Flybye · 24/08/2017 12:25

brandy did you even read the op?

Corroboree · 24/08/2017 12:57

Of course! Sex that makes you weep is the answer Hmm
Not her husband actually pulling his finger out and taking his share of the load?

bloodyiphone5 · 24/08/2017 17:39

@picAChew thanks, I know, I know I really don't want too but the longer I go without sex the more he asks whats wrong (in a loving way) and the more I feel cornered to make this decision and just blurt out what I want to say. Does that make sense..

Thing is I love sex, always have, so me not wanting to have fun and cuddles and sex is really alien to him, I'm not sure he's noticed the last say 8 months it's been dwindling off a bit.

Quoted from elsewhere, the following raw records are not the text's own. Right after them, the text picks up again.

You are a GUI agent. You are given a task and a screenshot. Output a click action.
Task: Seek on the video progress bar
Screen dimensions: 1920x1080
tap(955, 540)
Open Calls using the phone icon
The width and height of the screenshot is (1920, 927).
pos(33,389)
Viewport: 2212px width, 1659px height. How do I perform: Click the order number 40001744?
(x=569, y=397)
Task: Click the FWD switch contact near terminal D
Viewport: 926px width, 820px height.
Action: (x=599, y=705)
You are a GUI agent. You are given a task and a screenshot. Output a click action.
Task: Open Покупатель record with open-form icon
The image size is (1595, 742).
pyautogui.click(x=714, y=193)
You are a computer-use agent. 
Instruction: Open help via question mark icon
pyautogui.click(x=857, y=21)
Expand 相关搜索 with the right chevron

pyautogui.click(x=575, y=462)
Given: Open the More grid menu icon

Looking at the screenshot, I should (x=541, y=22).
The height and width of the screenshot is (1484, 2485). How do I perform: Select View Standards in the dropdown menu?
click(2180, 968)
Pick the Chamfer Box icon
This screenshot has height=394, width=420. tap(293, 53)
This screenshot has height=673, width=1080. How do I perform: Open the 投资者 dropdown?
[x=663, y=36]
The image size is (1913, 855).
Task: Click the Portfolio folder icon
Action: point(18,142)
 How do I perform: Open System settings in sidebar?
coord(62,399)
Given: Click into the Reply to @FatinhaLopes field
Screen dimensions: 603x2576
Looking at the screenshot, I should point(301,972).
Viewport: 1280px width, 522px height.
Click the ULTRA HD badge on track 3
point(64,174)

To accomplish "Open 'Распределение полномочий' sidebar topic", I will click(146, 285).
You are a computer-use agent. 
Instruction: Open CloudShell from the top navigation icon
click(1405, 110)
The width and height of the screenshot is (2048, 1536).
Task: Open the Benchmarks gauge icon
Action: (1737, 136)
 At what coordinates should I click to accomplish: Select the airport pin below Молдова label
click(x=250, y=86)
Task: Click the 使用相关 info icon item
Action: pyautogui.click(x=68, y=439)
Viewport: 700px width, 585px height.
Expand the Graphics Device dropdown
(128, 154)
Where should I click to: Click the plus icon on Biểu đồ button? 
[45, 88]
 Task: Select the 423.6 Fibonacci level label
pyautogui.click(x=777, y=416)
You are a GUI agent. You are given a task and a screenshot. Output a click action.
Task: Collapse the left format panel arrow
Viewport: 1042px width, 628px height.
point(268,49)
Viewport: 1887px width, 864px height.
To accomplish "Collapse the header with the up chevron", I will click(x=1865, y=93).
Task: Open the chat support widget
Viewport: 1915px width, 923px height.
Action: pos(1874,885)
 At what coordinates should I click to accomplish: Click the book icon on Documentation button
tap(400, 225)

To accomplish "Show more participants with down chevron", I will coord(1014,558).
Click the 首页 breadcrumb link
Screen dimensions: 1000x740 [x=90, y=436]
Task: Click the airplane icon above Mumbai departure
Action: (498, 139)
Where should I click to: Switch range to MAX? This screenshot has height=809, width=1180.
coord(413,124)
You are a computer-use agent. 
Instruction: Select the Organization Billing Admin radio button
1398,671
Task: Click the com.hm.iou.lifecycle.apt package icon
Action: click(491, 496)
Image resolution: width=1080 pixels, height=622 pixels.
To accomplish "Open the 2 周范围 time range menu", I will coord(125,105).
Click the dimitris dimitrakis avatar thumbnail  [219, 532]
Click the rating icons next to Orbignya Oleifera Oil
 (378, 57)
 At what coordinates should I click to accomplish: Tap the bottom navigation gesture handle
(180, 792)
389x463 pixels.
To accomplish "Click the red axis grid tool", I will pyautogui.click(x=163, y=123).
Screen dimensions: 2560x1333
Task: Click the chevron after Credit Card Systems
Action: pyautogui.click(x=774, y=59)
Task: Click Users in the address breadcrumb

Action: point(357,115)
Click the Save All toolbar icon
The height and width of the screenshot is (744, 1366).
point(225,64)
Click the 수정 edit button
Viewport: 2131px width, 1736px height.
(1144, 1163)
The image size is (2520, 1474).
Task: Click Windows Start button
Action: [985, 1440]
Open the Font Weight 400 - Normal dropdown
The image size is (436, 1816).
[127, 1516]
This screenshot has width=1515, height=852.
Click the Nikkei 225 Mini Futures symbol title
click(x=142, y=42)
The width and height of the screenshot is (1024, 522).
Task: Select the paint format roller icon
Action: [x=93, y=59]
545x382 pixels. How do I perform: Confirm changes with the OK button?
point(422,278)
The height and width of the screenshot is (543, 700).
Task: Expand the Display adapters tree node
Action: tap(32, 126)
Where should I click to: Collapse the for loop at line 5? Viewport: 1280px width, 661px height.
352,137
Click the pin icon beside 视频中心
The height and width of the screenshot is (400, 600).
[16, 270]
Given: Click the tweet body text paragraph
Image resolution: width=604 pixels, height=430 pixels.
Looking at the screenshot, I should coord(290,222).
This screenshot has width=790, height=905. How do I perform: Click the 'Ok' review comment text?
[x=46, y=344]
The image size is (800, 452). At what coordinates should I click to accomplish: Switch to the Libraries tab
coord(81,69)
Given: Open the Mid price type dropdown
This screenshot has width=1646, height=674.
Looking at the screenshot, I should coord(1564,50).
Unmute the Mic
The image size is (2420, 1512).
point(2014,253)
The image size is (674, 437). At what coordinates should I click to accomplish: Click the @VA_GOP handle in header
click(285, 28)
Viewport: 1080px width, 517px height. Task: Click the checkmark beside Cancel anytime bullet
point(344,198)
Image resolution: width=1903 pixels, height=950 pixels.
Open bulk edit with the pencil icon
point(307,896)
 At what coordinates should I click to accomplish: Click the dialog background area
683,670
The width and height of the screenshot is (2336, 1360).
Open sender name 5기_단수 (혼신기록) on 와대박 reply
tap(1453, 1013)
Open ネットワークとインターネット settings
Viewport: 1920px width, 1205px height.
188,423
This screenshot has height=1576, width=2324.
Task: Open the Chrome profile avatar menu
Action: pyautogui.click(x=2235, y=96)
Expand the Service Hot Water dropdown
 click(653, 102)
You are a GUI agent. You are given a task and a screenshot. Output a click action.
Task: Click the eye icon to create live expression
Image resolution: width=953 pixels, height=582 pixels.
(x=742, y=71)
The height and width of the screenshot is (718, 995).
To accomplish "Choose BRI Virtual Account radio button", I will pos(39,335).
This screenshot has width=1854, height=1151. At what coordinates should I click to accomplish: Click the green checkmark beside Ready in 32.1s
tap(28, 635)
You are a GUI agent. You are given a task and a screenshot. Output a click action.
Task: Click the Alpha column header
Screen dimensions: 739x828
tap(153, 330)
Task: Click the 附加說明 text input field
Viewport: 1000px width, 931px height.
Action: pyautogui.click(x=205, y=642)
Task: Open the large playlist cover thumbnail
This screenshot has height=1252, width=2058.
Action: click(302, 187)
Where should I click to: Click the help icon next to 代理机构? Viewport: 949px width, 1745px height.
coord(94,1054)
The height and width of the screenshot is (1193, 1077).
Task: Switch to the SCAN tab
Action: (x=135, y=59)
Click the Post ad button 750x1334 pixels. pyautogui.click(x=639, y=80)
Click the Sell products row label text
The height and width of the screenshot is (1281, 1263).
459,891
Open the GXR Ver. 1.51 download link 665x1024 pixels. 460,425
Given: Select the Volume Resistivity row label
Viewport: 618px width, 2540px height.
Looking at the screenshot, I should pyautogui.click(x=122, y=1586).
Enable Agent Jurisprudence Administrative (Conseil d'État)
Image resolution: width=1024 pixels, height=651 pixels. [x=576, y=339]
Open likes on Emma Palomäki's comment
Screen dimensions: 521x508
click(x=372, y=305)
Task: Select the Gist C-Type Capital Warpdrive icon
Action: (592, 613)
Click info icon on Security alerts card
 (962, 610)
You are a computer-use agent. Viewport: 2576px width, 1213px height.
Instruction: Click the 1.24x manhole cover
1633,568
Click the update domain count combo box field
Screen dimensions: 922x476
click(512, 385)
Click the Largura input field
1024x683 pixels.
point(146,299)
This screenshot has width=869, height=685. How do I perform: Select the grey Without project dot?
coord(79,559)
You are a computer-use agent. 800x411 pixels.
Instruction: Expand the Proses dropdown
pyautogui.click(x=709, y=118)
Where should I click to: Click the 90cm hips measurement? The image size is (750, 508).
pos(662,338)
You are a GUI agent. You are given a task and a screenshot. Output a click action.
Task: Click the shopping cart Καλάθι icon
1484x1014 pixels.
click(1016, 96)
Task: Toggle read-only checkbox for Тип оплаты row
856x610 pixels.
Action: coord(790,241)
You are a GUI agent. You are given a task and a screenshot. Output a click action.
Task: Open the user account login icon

@Kaykj84 yep we do, this is the thing we talk we chat we are good friends, but I would right now this moment given the choice of going home to see him or going out with some friends for a drink or chat up or just driving somewhere alone I would choose the others. I just have little or no interest in being with him, I find him exhausting as I have to act, I can't be myself.. I'm not sure if that makes any sense.

StormTreader · 24/08/2017 17:45

I ended a relationship for that exact reason - I wanted it to work because we were such good friends, but we were housemates, and the one time in the last 6 months we tried anything sexual it just felt wrong.

We called off the relationship and kept the friendship. :)

bloodyiphone5 · 24/08/2017 18:34

@Stormtreader and how are you now?

RickJames · 24/08/2017 20:05

I actually think Brandy Bunny has a point. In that having a lot of sex increases oxytocin and can deal with problems that are down to familiarity and the rigours of work and family life.

However - and this is a big however - if the partner is not taking care of their looks, their emotional availibilty and working to be adorable and supportive, then it won't work.

Op, is his 'smell' due to lack of personal hygiene? Is his unattractiveness down to lazy habits? Is he not flirting and making you feel like his no.1? In that case then speak to him and if he can't turn it around then I agree with everyone else.

Everyone should feel loved and special from their partner. This will mean different things for every couple but you should not be feeling this bad - say something.

SandyY2K · 24/08/2017 21:57

Given how you feel about him, would you be relieved or upset If he wanted to end or /if he left you for someone else?

I only ask because, sometimes the OH can sense that you cringe when they touch you. They cotton on to you going to bed earlier or staying up later to avoid intimacy. They know you aren't really into being with them intimately. They often sense this, feel unloved and seek outside attention.

Then when they announce their departure the other person becomes upset and suddenly feels hard done by.

It's hard to gain sexual attraction back and in your case it sounds like his very presence irritates you can unless he keeps his distance.

Corroboree · 25/08/2017 07:08

You don't get the oxytocin with barrier methods of contraception btw.

StormTreader · 25/08/2017 10:00

bloodyiphone5 It's the only relationship where we've stayed friends, every other one Ive had, we both dragged it out to the bitter end and neither of us want to see the other ever again. To be fair, its a little different to your situation in that both of us knew that the interest wasnt there any more so it was really just "taking the old relationship label off".